Sergei, mon amour

sergei-mon-amourLa nieve no cesaba. Solo el rojo rompía, impertinente, el predominio del blanco. Había empezado a anochecer y Sergei se resguardaba junto a tres cadáveres aún calientes. Llevaba seis días apostado en el antiguo edificio de correos, del que solo quedaban tres paredes y medio techo. Sus hermanas mayores, Olga e Irina murieron sirviendo en las defensas antiaéreas de Stalingrado. Él intentó huir de la ciudad al principio, pero Stalin había dado la orden de no dejar salir a los civiles. Cuando la batalla se intensificó en las calles de la ciudad, organizó una huida con varios compañeros. Todos, excepto él murieron aquella mañana tras un bombardeo. Se había quedado solo y aislado en zona enemiga.

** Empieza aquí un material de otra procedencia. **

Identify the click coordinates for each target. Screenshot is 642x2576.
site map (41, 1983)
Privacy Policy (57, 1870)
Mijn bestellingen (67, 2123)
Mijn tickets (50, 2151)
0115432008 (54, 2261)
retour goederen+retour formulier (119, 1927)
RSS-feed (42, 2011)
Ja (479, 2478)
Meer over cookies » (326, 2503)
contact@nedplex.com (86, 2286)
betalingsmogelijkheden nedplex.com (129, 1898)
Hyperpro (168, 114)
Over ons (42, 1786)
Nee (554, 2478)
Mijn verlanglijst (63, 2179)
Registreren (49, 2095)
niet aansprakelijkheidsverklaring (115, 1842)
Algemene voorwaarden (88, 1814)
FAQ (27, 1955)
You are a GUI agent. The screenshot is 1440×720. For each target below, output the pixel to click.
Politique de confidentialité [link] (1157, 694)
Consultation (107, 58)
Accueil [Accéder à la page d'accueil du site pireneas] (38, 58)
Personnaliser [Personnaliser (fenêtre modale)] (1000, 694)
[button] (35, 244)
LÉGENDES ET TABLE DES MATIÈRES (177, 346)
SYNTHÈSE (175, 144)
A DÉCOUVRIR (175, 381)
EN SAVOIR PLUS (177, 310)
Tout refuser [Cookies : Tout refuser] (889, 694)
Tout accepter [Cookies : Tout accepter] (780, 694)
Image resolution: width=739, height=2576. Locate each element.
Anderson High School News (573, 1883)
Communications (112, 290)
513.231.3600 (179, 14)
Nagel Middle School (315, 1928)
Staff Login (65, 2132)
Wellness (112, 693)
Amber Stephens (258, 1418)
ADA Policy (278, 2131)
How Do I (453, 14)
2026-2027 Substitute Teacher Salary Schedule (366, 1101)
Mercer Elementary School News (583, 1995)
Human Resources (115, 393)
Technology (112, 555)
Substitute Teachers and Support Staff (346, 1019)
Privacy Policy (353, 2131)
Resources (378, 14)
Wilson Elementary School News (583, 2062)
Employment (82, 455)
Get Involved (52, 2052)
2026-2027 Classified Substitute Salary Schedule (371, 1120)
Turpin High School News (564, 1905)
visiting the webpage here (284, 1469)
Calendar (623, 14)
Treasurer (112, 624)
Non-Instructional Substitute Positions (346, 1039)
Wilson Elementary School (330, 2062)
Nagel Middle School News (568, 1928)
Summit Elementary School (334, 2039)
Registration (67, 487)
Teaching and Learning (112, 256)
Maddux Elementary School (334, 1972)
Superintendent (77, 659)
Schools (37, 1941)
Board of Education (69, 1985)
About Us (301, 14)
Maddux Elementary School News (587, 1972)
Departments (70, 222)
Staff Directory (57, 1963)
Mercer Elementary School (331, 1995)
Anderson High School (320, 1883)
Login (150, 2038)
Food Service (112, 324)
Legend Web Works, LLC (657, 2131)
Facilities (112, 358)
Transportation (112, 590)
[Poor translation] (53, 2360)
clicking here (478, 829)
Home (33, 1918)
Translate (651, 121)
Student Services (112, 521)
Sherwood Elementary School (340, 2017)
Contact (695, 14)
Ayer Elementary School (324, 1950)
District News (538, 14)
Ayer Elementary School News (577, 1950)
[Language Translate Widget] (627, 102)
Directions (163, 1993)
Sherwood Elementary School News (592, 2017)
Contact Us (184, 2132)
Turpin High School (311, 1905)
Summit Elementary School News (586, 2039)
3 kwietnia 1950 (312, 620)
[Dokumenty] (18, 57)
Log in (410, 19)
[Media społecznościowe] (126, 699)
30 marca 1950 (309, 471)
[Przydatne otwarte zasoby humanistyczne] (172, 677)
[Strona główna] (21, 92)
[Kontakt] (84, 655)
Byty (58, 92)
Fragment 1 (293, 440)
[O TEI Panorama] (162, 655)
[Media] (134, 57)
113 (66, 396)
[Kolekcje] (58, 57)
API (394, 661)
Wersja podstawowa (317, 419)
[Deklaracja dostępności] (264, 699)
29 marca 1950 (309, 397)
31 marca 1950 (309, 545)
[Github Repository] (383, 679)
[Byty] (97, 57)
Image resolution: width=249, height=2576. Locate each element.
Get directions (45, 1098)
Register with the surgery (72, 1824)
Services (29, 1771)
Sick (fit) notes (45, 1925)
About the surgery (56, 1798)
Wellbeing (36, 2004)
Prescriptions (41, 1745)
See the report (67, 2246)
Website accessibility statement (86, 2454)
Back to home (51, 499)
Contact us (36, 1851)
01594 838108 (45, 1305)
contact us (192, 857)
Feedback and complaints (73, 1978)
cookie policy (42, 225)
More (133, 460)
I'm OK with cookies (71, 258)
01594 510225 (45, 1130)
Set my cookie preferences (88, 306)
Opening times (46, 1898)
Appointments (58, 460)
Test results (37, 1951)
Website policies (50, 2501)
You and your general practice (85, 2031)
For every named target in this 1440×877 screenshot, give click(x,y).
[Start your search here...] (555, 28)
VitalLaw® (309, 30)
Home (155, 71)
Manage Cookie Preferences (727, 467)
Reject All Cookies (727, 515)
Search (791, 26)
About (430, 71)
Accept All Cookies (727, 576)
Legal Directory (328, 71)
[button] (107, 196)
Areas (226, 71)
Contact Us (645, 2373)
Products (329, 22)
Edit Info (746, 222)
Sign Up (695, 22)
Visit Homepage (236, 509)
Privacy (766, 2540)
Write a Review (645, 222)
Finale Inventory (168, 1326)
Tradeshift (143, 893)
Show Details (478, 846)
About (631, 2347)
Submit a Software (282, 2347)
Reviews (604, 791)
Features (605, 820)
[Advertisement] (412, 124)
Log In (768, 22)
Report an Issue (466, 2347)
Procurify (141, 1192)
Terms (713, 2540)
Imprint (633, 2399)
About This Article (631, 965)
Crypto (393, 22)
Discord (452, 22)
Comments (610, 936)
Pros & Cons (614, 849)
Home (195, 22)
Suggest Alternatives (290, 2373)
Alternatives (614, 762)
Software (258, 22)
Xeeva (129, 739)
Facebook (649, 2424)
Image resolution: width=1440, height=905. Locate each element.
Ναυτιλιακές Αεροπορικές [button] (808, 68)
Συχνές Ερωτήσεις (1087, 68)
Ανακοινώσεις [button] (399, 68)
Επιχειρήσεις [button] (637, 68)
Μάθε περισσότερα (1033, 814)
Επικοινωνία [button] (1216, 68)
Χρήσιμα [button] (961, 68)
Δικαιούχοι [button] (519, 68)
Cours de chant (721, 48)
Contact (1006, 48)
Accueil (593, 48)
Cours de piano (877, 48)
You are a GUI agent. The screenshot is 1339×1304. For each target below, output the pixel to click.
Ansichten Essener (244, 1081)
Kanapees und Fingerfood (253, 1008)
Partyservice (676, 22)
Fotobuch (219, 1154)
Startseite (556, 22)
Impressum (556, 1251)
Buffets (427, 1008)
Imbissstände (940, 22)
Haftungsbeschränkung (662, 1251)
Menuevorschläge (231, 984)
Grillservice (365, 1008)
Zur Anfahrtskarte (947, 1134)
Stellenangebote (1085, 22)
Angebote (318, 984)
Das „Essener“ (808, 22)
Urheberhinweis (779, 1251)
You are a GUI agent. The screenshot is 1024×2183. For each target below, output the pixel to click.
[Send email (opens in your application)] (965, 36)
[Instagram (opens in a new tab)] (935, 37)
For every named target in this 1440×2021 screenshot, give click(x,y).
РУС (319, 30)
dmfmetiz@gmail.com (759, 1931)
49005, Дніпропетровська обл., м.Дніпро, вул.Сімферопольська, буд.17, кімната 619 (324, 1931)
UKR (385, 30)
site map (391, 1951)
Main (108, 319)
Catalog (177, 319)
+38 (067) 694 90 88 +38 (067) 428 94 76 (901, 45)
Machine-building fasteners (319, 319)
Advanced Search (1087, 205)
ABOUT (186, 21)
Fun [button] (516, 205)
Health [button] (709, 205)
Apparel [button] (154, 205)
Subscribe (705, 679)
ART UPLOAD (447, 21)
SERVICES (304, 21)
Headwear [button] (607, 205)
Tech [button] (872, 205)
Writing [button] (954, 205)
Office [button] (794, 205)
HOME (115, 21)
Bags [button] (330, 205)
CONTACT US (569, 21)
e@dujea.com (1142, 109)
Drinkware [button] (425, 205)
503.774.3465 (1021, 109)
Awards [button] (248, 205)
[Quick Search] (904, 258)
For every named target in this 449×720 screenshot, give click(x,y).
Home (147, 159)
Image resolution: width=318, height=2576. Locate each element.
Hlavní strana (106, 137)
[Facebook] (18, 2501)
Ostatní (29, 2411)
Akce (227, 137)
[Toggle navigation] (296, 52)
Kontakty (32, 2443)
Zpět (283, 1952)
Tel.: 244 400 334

Cuando los cuerpos que le rodeaban se enfriaron, los alejó y se recostó haciéndose una bola. El frío y la fuerte tos solo le dejaron descansar unos minutos. Al despertar, observó preocupado un charco rojo bajo su boca. Llevaba tres días tosiendo sangre y casi no podía respirar. Se limpió y trató de no pensar en ello. Buscó entre los cadáveres, alguno podría tener vodka. Era la única forma de sobrevivir, encender un fuego era demasiado arriesgado. Con el calor del alcohol, reuniría fuerzas y coraje para tratar de regresar a la zona rusa de la ciudad.

Iker y Javi caminaban al paso rápido marcado por su amigo Sergei. Estaba empeñado en llevarles a un bar donde había probado un buen vodka, en su opinión el mejor. No recordaba la marca, pero reconocería la botella.

—¡Stalingrado! —gritó mientras cruzaba un paso de cebra a grandes zancadas para evitar las líneas blancas—. Creo que ese era el nombre.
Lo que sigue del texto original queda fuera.